TASK REQUIREMENTS
Copy the listing below, changing "Instruction" to "Command" and leaving everything else as it is.

EXTRACTED DATA
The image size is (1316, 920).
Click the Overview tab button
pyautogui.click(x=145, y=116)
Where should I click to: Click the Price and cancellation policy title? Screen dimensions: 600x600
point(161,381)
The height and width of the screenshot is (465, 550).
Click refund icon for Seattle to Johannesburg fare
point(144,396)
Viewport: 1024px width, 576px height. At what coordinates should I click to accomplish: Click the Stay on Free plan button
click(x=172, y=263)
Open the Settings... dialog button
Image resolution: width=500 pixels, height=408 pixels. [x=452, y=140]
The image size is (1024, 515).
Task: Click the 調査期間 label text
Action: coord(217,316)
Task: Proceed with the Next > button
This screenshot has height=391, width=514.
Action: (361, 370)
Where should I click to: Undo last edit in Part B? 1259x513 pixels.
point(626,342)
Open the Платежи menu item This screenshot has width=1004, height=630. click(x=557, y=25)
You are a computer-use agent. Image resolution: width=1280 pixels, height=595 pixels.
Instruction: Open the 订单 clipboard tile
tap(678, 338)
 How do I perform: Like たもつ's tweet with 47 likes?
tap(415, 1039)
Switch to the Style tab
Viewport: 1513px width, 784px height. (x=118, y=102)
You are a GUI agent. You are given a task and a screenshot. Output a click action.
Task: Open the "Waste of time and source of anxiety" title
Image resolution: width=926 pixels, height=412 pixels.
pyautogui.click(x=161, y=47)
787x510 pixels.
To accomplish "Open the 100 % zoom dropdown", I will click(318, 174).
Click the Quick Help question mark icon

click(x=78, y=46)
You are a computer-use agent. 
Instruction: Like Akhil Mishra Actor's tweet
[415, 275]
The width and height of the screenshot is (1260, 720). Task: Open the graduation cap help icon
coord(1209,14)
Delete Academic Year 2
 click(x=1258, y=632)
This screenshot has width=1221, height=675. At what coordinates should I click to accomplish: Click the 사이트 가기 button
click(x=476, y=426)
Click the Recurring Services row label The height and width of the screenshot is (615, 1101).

ANSWER FOR THE TASK
The image size is (1316, 920).
Click the Overview tab button
pyautogui.click(x=145, y=116)
Where should I click to: Click the Price and cancellation policy title? Screen dimensions: 600x600
point(161,381)
The height and width of the screenshot is (465, 550).
Click refund icon for Seattle to Johannesburg fare
point(144,396)
Viewport: 1024px width, 576px height. At what coordinates should I click to accomplish: Click the Stay on Free plan button
click(x=172, y=263)
Open the Settings... dialog button
Image resolution: width=500 pixels, height=408 pixels. [x=452, y=140]
The image size is (1024, 515).
Task: Click the 調査期間 label text
Action: coord(217,316)
Task: Proceed with the Next > button
This screenshot has height=391, width=514.
Action: (361, 370)
Where should I click to: Undo last edit in Part B? 1259x513 pixels.
point(626,342)
Open the Платежи menu item This screenshot has width=1004, height=630. click(x=557, y=25)
You are a computer-use agent. Image resolution: width=1280 pixels, height=595 pixels.
Command: Open the 订单 clipboard tile
tap(678, 338)
 How do I perform: Like たもつ's tweet with 47 likes?
tap(415, 1039)
Switch to the Style tab
Viewport: 1513px width, 784px height. (x=118, y=102)
You are a GUI agent. You are given a task and a screenshot. Output a click action.
Task: Open the "Waste of time and source of anxiety" title
Image resolution: width=926 pixels, height=412 pixels.
pyautogui.click(x=161, y=47)
787x510 pixels.
To accomplish "Open the 100 % zoom dropdown", I will click(318, 174).
Click the Quick Help question mark icon

click(x=78, y=46)
You are a computer-use agent. 
Command: Like Akhil Mishra Actor's tweet
[415, 275]
The width and height of the screenshot is (1260, 720). Task: Open the graduation cap help icon
coord(1209,14)
Delete Academic Year 2
 click(x=1258, y=632)
This screenshot has width=1221, height=675. At what coordinates should I click to accomplish: Click the 사이트 가기 button
click(x=476, y=426)
Click the Recurring Services row label The height and width of the screenshot is (615, 1101).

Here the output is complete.